Figment, Religion:
Angels in Heaven

The historical Jesus seems not to have contended in rabbinic battles with scribes, Pharisees, and Sadducees. The gospel accounts of these confrontations represent the experiences of the first-cenury Christians who developed the traditions on which the gospels are based. Nor did Jesus have much to say about the afterlife. With that context, here is Mark's version of a story

 

Then the Sadducees, who say there is no resurrection, came to him with a question. "Teacher," they said, "Moses wrote for us that if a man's brother dies and leaves a wife but no children, the man must marry the widow and have children for his brother. Now there were seven brothers. The first one married and died without leaving any children. The second one married the widow, but he also died, leaving no child. It was the same with the third. In fact, none of the seven left any children. Last of all, the woman died too. At the resurrection whose wife will she be, since the seven were married to her?" Jesus replied, "Are you not in error because you do not know the Scriptures or the power of God? When the dead rise, they will neither marry nor be given in marriage; they will be like the angels in heaven. Now about the dead rising--have you not read in the book of Moses, in the account of the bush, how God said to him, 'I am the God of Abraham, the God of Isaac, and the God of Jacob'? He is not the God of the dead, but of the living. You are badly mistaken!"'

 

Mark 12:18-27, NIV

 

There's a common idea in everyday Christianity that people become angels when they die.
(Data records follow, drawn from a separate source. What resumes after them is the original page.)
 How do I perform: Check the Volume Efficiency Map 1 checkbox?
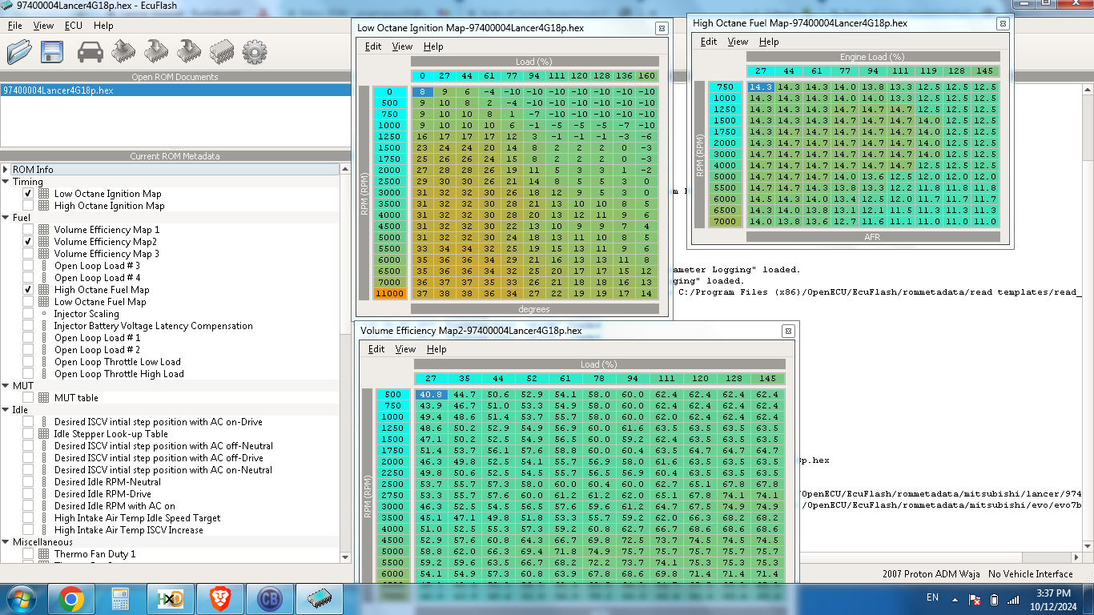28,230
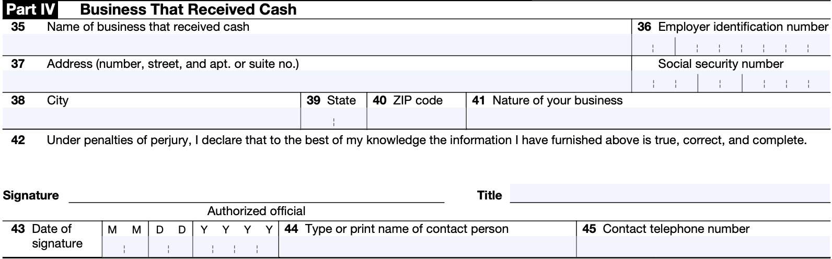Focus the contact person name field

tap(427, 246)
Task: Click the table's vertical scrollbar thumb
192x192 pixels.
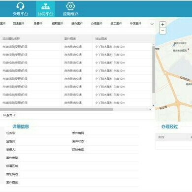Action: point(154,69)
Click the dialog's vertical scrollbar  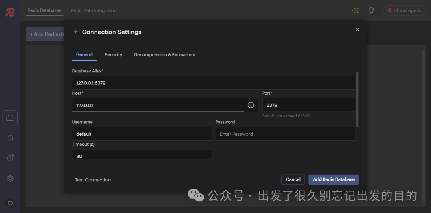(357, 99)
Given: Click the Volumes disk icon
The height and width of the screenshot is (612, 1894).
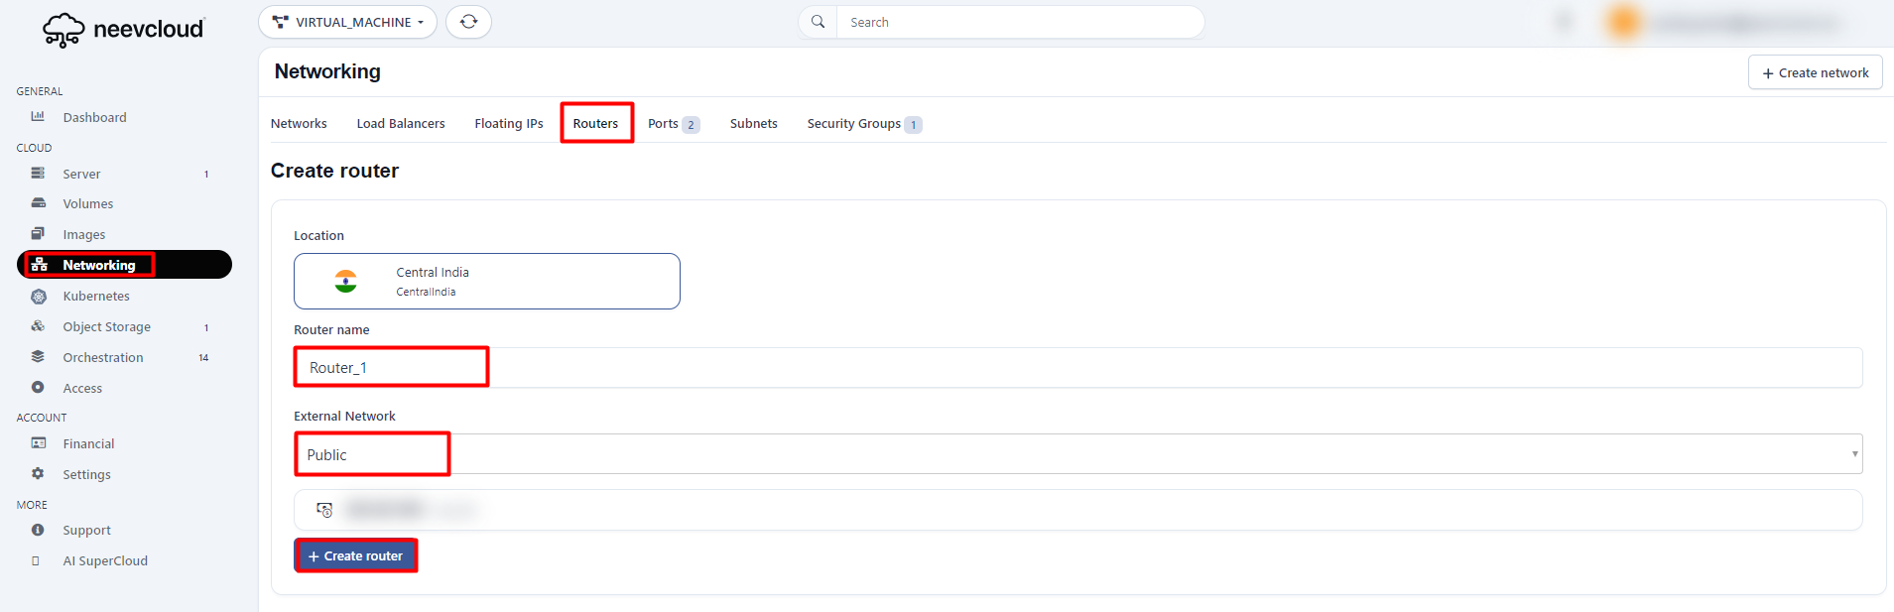Looking at the screenshot, I should [38, 203].
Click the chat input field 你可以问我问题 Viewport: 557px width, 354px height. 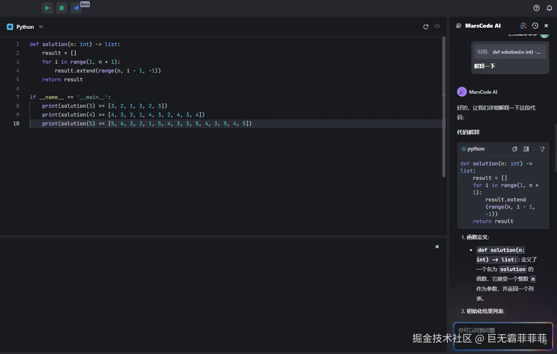click(503, 330)
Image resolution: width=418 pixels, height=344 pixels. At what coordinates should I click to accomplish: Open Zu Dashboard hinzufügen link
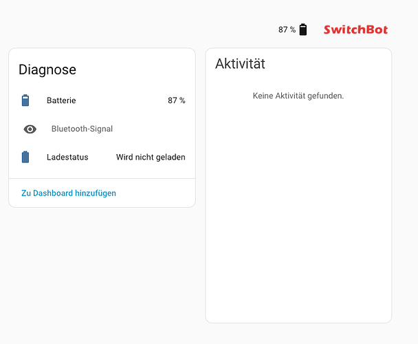click(x=69, y=193)
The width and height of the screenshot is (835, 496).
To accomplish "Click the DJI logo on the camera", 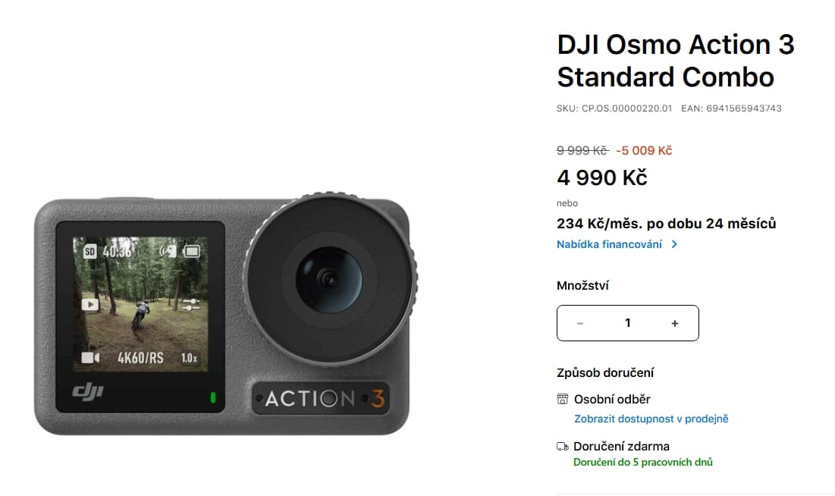I will [x=88, y=392].
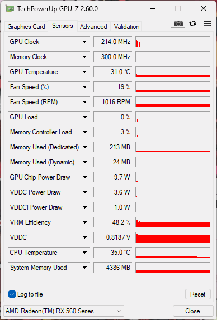Uncheck the Log to file checkbox
The width and height of the screenshot is (217, 320).
[x=12, y=294]
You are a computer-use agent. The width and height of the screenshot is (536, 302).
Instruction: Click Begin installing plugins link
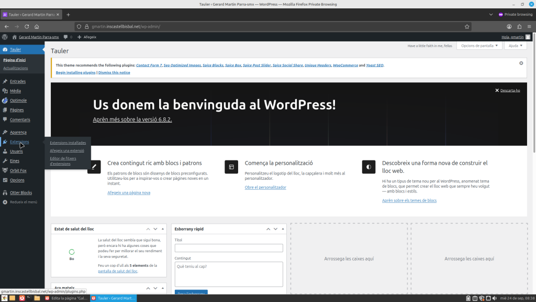click(x=75, y=72)
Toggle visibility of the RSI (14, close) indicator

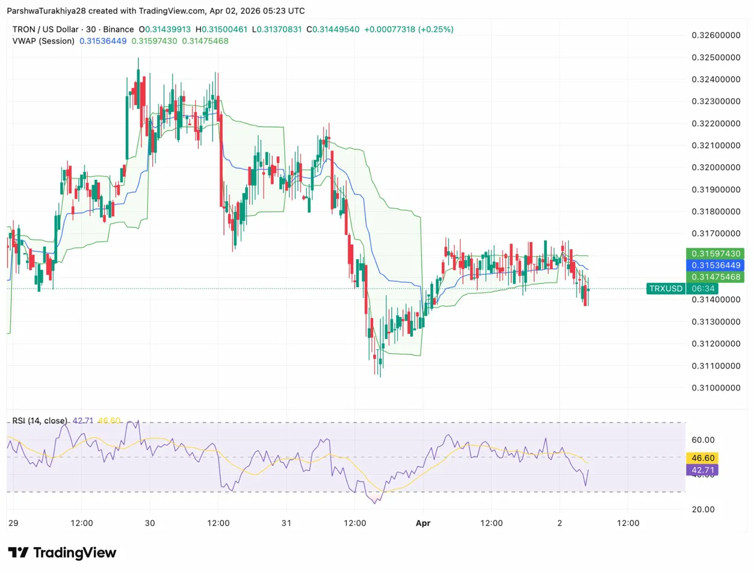39,421
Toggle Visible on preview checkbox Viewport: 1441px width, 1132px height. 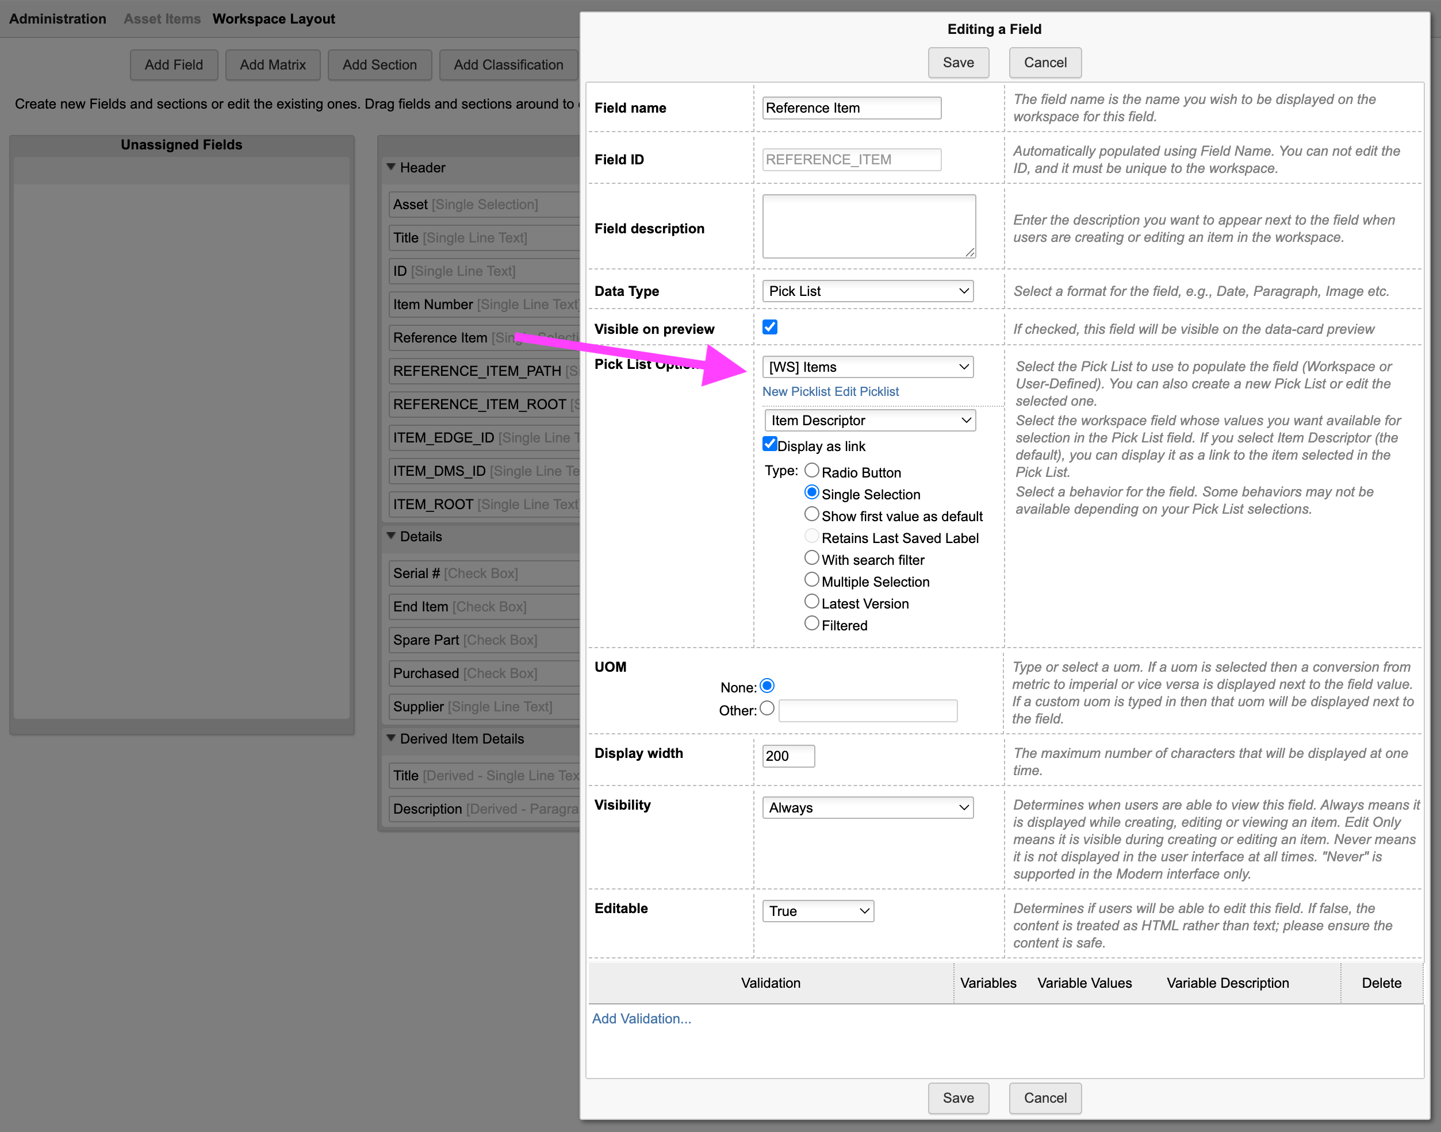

You don't see it in biblical Christianity, just in popular imagery. You see it in Looney Tunes, when a character dies and floats like a ghost up to toward the sky with a halo, robe, and harp. You see it in Family Circus, too, when dead Grandpa, now with wings, leaves Heaven to zoom down to earth and intervene in the kids' lives. Apparently, the above scene from Mark's gospel contributed to this myth.

 

In this confrontation, the conservative Sadducees are trying to show that the resurrection doesn't make any sense. The idea of the resurrection comes from a literal reading of Ezekiel 37: 1-14. In this prophecy, Ezekiel brings dry bones back to life, symbolizing the rebirth of the nation of Israel. By Jesus' time, however, the Zoroastrian idea of Judgment Day had influenced Jewish thought, and the prophecy was taken by many to promise the actual resurrection of individual people. The Sadducees recognized this reading as extra-canonical.

 

Jesus dodges the philosophical trap by likening resurrected Jews to angels. It's a witty enough rejoinder that the Jesus Seminar ranks it as a gray "maybe." Geza Vermes gives it a solid No. Authentic or not, the teaching that the resurrected will be like angels in heaven seems to have morphed into the idea that the resurrected will actually be angels in heaven. It's as if the phrase "are like the angels in heaven" got misread as "are angels in heaven."

 

Contributing to this misunderstanding is Plato's myth of Er, in which the good people go up into the sky for their heavenly reward immediately after they die. This myth contributed to the common Christian idea that one's heavenly reward (or infernal punishment) comes right after death instead of at the end of the world.

 

Bear in mind that the term "heaven" in these verses should best be translated as "the sky." The "heaven" where angels were purported to live was a physical location up there above the clouds, not some spiritual dimension.

 

Also note that the Sadducees concocted a thought experiment about a resurrected woman with multiple husbands, not a man with multiple wives. Why? Because polyandry violated scripture while polygamy did not. Monogamy is a pagan system that Christianity adopted as its own, without scriptural basis.

 

—JoT
August 2004

 

PS: It would seem that the idea that we turn into angels after we die isn't just a folk belief. It shows up in Sufi theology, too.